Interior Design 101
Interior design is one of those jobs that you think would be easy to do, but after one or two failed attempts you learn it’s not. It is something though, that you can improve on with practice, some online research and proven techniques such as the 7 Basic Elements of Interior Design. This article will help you on your way to creating a beautiful interior, on your own.
THE 7 BASIC ELEMENTS OF INTERIOR DESIGN
The goal of smart interior design is to balance different elements effectively. Those elements include colour, form, light, line, pattern, texture, and space.
Colour is about aesthetics, just as much as it influences the mood or feeling in a space. Most people, for example, feel blues and greens are tranquil, while a red room would feel intense or passionate. So, when selecting the colour scheme, start by deciding the energy or mood you would prefer in that room.
Another word for “form” is “shape”. This can include the contours of any artwork or sculptures, furniture, and lighting. There are two types of form to work with; organic forms are curvy, irregular or natural, while geometric forms feature sharp man-made lines, such as squares or triangles.
Quality lighting is an important feature of any space. There are three types of lighting to add to a room. Task lighting such as a lamp near a chair that you read with. Accent lighting draws focus to accessories and artwork. Ambient lighting is the overall lighting that helps fill in the blanks.

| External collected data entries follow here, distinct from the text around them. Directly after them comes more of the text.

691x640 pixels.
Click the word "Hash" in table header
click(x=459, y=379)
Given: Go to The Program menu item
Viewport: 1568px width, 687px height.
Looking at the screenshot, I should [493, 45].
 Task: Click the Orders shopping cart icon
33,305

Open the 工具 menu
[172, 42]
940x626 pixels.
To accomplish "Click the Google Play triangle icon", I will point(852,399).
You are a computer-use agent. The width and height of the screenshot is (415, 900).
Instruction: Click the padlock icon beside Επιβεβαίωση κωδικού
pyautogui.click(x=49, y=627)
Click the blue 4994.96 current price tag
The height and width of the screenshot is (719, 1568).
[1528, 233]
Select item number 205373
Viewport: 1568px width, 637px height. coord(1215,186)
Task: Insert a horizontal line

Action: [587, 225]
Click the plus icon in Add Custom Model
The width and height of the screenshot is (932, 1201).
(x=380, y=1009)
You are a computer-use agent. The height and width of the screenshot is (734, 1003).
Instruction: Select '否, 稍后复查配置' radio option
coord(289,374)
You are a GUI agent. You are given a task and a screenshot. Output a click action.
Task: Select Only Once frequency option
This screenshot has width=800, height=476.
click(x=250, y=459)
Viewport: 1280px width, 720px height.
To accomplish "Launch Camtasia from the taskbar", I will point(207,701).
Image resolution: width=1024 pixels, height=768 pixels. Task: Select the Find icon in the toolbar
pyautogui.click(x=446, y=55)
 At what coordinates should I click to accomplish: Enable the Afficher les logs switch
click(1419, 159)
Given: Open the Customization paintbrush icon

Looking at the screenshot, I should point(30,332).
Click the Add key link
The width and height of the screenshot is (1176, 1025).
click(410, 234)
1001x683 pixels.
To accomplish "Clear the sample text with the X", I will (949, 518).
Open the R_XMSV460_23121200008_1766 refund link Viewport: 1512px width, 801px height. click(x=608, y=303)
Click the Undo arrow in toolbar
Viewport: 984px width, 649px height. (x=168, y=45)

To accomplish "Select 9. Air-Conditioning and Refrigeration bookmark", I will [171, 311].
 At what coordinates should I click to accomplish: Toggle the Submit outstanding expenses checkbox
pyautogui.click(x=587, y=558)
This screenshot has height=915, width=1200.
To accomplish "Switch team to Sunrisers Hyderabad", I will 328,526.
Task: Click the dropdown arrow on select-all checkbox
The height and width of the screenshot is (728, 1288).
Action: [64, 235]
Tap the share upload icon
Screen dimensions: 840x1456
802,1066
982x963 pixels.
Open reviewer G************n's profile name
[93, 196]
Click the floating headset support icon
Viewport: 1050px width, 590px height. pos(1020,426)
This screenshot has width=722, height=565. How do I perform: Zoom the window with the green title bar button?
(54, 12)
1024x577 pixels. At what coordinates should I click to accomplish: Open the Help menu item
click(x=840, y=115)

It’s important to consider the colour/temperature of the light. If you’re designing a relaxing space, for example, then you may want to use warmer lighting, which is a little more yellowing than cool lighting which is a bit bluer.
Lines can be horizontal or vertical, or even dynamic, which are more expressive lines such as zig-zags. The science behind lines show that horizontal lines enhance the feeling of security in a room, while vertical lines are seen as bold. Dynamic lines usually bring a fun element to the space.
Technically speaking, a pattern is the intentional repetition of lines or forms. They’re often used on wallpaper, cushions, art, etc. Patterns are needed to add life to a room, however too many patterns bring chaos. The best advice when it comes to patterns is to start small; less really is more.
Patterns and texture are very different elements, the former is seen, while the latter is felt. It seems easy enough broken down that way, but you have to remember, you can also present the illusion of texture to your eyes. For example, a coffee table may be designed to appear vintage or weathered. It looks that way, but when you touch it, it feels smooth or new.
Designers think of space in two ways: 2-D space is used to describe the length and width of a room. 3-D space is used for height. This means you consider 2-D when deciding on flooring for a room, but if you’re adding new shelves, it’s 3-D you’re concerned with.
MASTERING THE ELEMENTS
Interior designers see these elements as informal rules to follow for every room. Finding a way to satisfy these elements cohesively leads to a beautiful space you can be proud of.